Emerging Markets Volatility: A Bit of Perspective

August 16th, 2018

China, Turkey, Russia, Brazil, and Argentina are among the countries involved. Stock and bond values in these and other emerging economies have plummeted this year, prompting many to wonder: Is the danger of investing in emerging markets worth the possible return? Yes, is the quick response? While frightening, recent price reductions are not unexpected. Emerging markets have historically been associated with huge price swings, shifting political regimes, and boom-and-bust cycles.

So far in this recent downturn, the majority of the developing market volatility has been focused in a small number of markets. Consider that China, South Korea, Taiwan, India, and South Africa account for 73% of the MSCI Emerging Market Index, the most prominent stock index for emerging markets. For more context, consider how equities markets in nations that have recently made headlines affect performance on the MSCI EM Index:

Countries with Minimal Impact

Turkey [0.7% of the MSCI Emerging Markets Index]: Turkish President Tayyip Erdogan has imprisoned numerous opponents and dissenters while appointing his son-in-law as finance minister with influence over Turkey's central bank. Due to Turkey's large foreign debt - one of the highest among developing nations – and limited foreign currency reserves, investors are fleeing. While there is cause for concern, the Turkish equities market accounts for a relatively minor portion of the MSCI EM Index and does not appear to pose a significant danger of contagion to other emerging market economies.

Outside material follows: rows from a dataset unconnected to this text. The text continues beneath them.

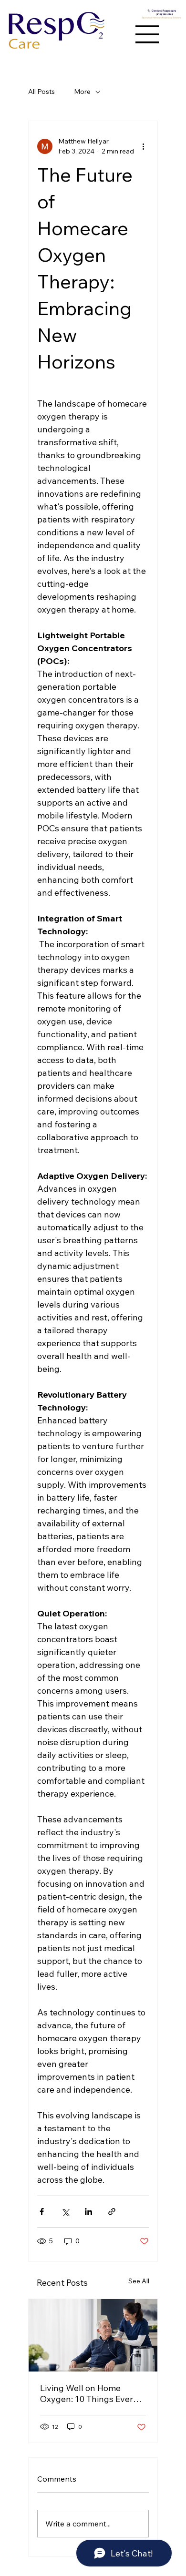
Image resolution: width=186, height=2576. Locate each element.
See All (138, 2281)
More (82, 91)
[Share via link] (111, 2211)
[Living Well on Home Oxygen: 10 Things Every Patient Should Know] (93, 2335)
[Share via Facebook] (41, 2211)
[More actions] (143, 146)
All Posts (41, 91)
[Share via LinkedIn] (88, 2211)
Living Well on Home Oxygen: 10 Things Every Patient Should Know (89, 2393)
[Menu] (147, 34)
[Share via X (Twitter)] (65, 2211)
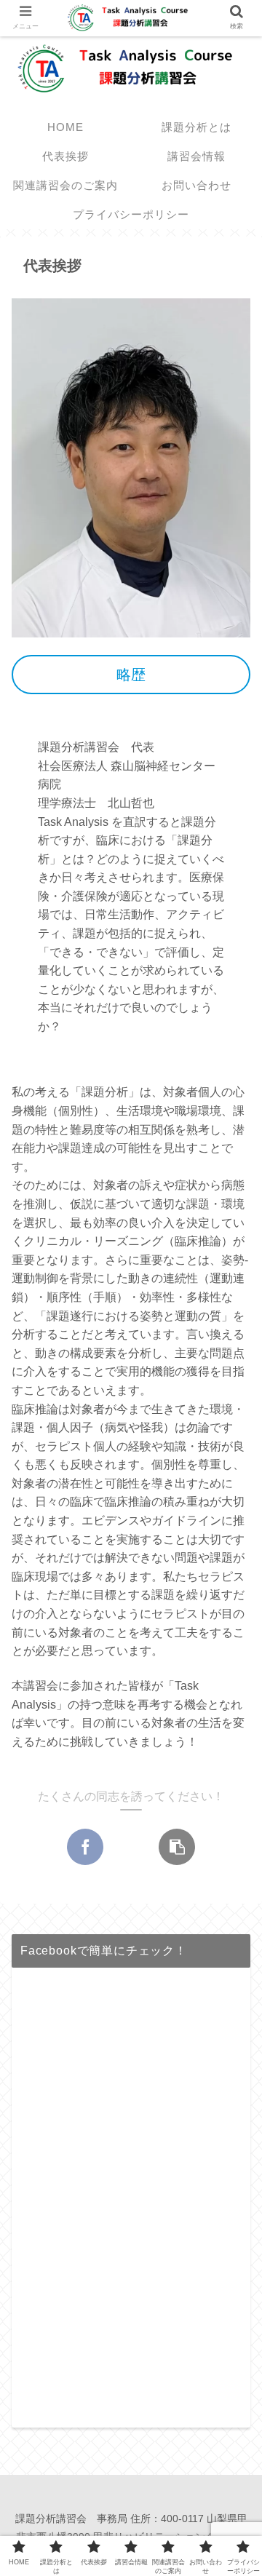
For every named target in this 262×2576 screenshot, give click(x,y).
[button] (231, 1704)
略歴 (131, 675)
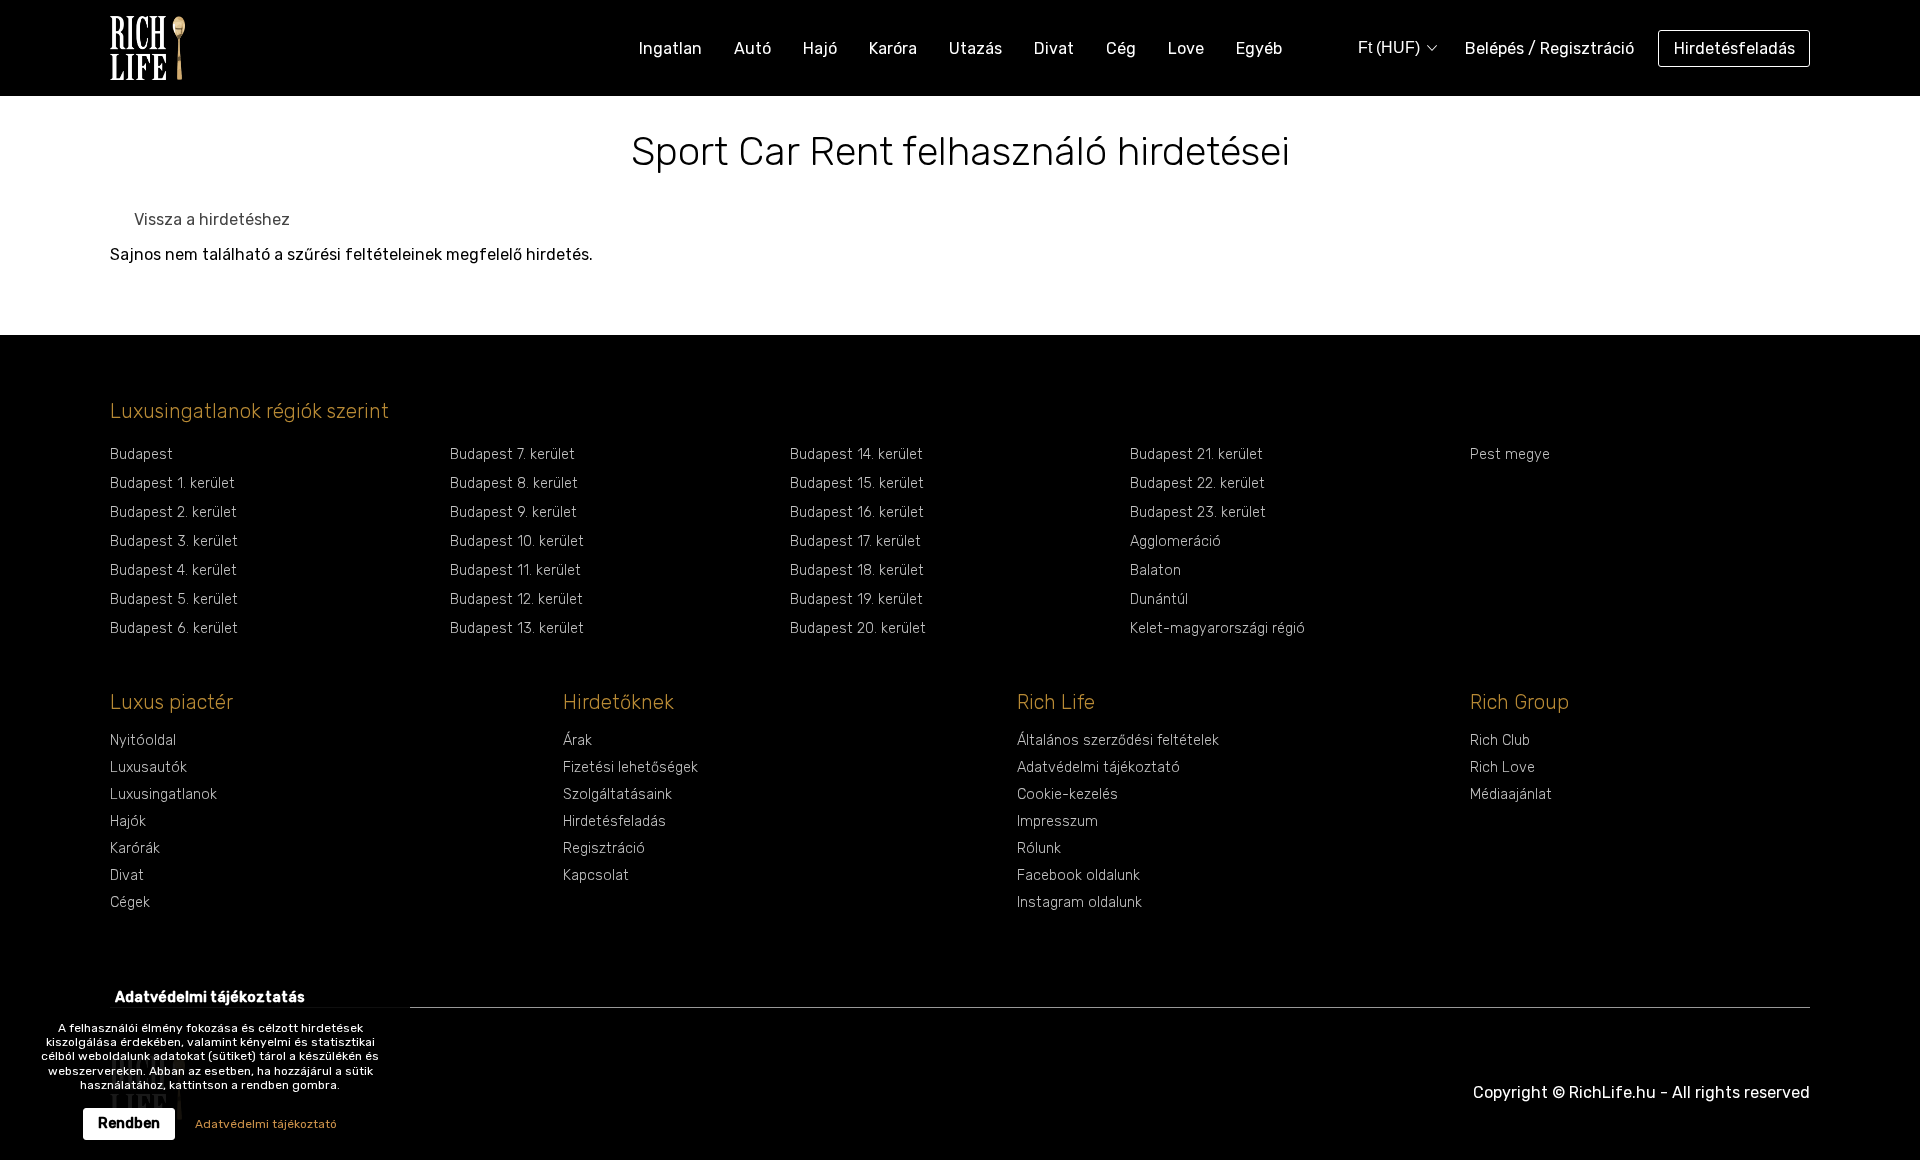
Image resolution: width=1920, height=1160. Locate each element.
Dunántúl (1159, 599)
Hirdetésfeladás (1734, 48)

Russia [3.5 percent of the MSCI EM Index]: The surprise imposition of new US sanctions on Russia for attempting to poison a former Russian spy residing in the United Kingdom caused a slump in the Russian ruble and stock market. Our fund managers have avoided Russia in general, with the little exposure they do have coming from Russian exporters who gain from the ruble's decline. We do not consider Russia to be a systematic risk, and nearly all of our EM managers have underinvested in the nation.

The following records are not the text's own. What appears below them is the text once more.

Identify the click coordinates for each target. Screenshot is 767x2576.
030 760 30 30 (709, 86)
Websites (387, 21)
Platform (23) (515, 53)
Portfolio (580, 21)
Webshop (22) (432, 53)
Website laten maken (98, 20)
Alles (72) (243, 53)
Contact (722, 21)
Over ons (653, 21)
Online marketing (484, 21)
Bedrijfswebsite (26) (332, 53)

Argentina [0.0 percent of the MSCI Emerging Markets Index]: Argentina is experiencing hyperinflation and doubts about its ability to repay its debt. The country just got an IMF loan and is expected to adopt measures to decrease spending and debt. Argentina is not yet included in the MSCI Emerging Markets Index, and the EM managers in which we invest have little or no exposure to it.

Countries with Significant Impact

Brazil [6.4% of the MSCI EM Index]: Brazil’s equity market lost 26% in the second quarter, due to uncertainty about elections this fall, corruption scandals, lower growth prospects, and a falling currency which makes Brazil’s dollar-denominated debt more expensive to pay off. We believe there is now significant value in certain Brazilian market sectors, which will start to be realized once the election is over and a new government is formed.

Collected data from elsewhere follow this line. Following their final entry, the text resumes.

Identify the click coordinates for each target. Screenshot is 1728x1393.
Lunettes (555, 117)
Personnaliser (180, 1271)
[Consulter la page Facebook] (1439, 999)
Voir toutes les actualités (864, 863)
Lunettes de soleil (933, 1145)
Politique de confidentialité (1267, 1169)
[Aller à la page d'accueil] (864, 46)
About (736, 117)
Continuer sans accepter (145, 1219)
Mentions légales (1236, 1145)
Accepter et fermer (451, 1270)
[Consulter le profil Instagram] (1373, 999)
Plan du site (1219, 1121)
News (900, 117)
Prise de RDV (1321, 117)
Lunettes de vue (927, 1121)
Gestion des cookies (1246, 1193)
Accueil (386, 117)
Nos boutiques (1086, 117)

China (31.2 percent of the MSCI Emerging Markets Index): China's economy is showing signs of instability and could deteriorate further if a full-fledged trade war with the United States occurs. This would have a big regional impact because many Southeast Asian enterprises are suppliers to China. So far, a drop in the Chinese yuan has somewhat offset the US tariffs, keeping Chinese export prices relatively stable. Furthermore, the government has offered economic stimulus by cutting short-term interest rates, which is anticipated to promote investment. Finally, we anticipate the trade conflict between the United States and China will be addressed before it causes significant harm.